* **Exercise**:
From the line that contains "Screen dimensions: 795x805" down to the last line of the entries, please return everything exactly, except the pictures.

* **Information**:
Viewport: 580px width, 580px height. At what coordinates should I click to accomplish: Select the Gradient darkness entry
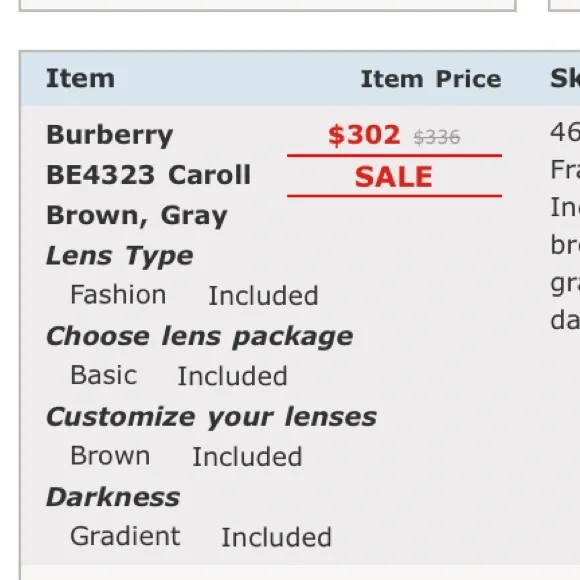[x=125, y=536]
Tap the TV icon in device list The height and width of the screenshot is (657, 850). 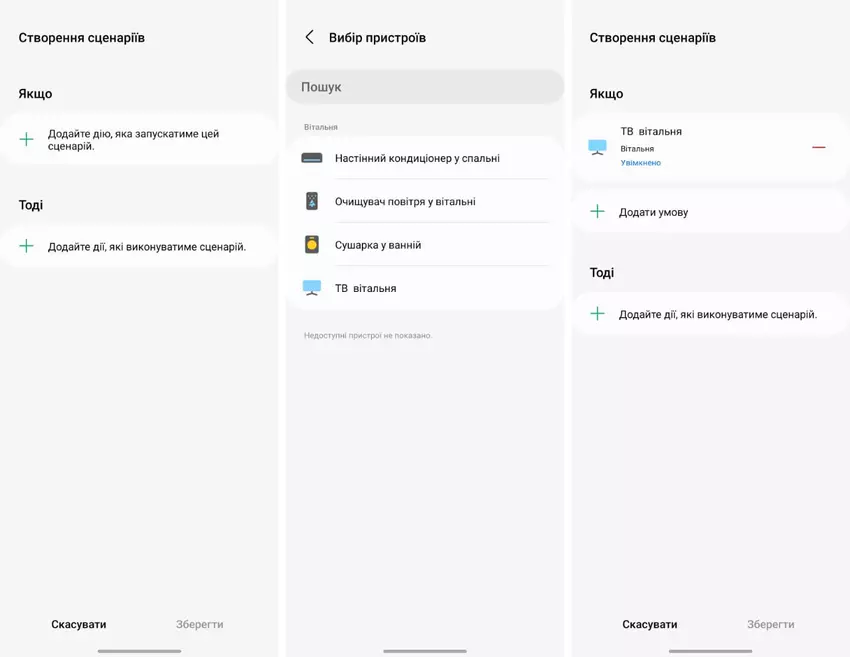(x=312, y=288)
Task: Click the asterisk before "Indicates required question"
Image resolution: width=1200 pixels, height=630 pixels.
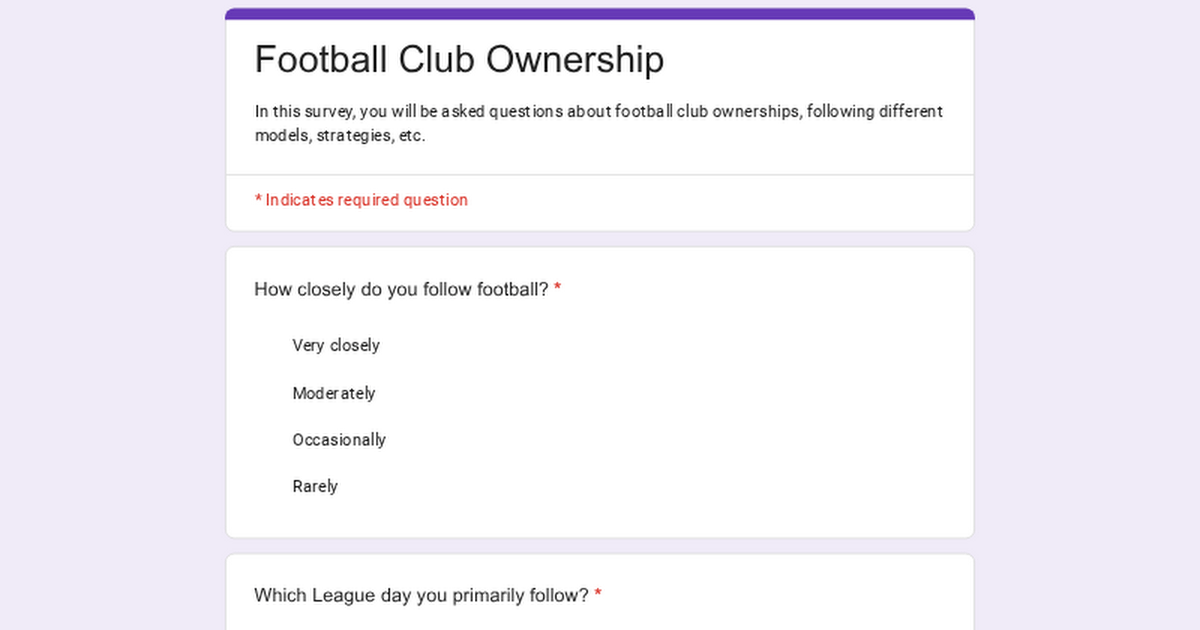Action: [x=258, y=200]
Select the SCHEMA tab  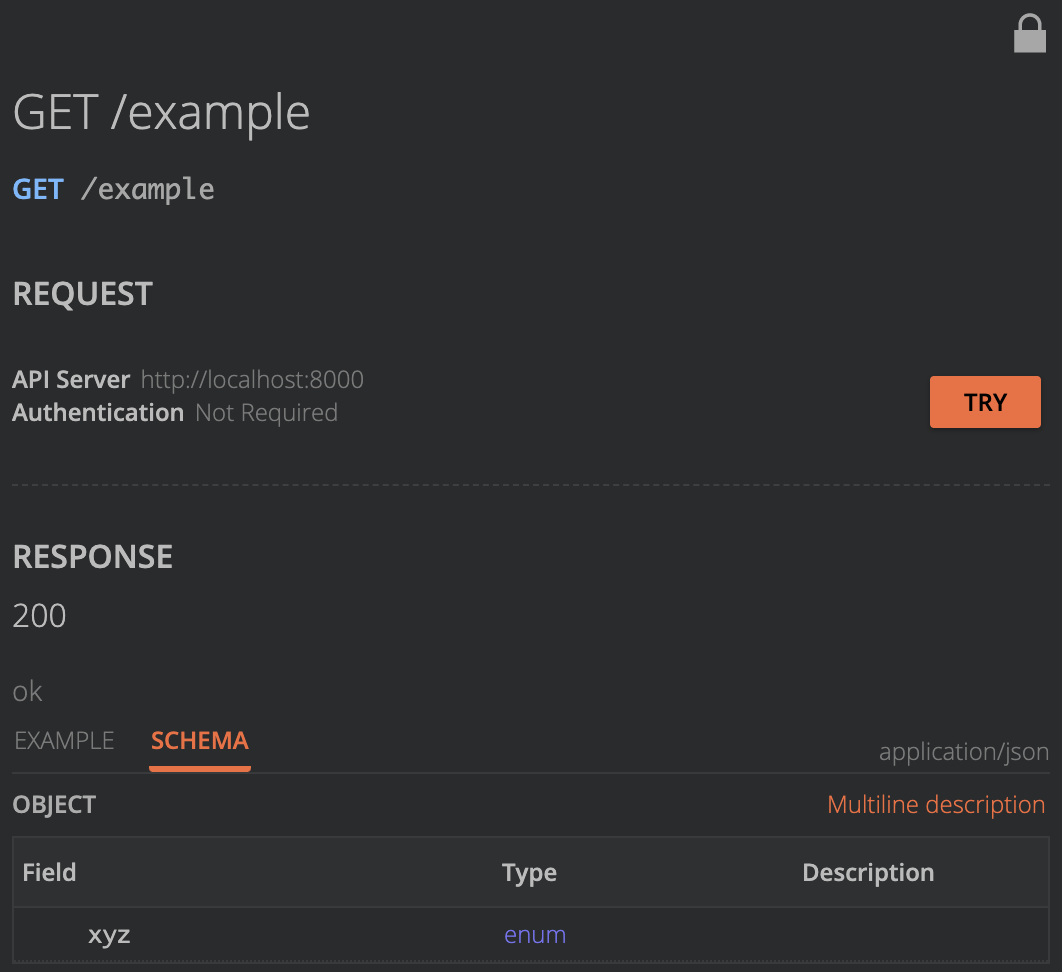200,741
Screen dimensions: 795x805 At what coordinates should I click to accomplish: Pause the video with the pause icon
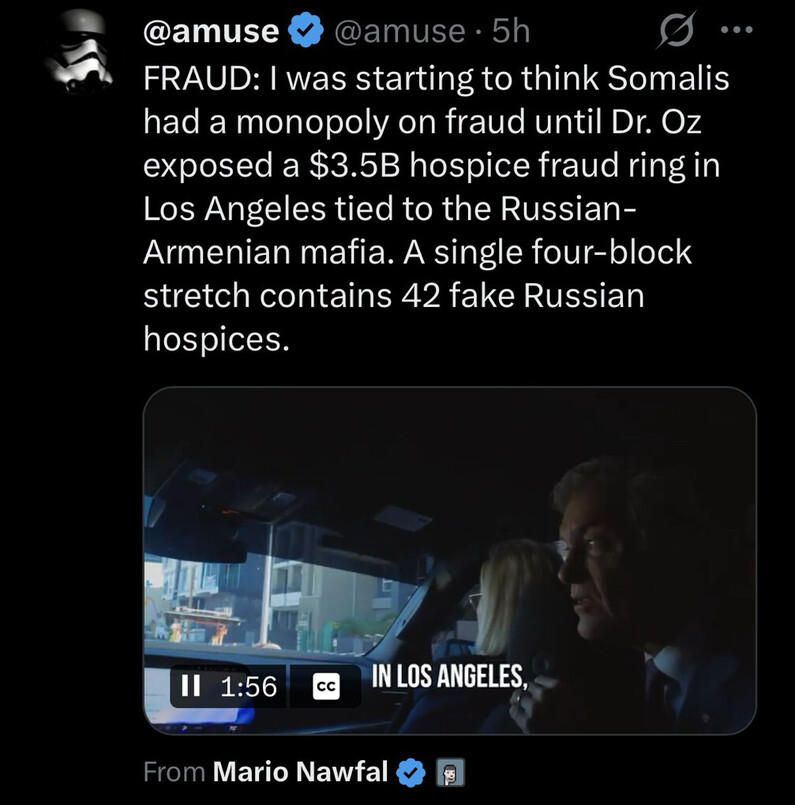click(x=190, y=686)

* **Response for this exercise**:
Screen dimensions: 795x805 At what coordinates should I click to accomplish: Pause the video with the pause icon
click(x=190, y=686)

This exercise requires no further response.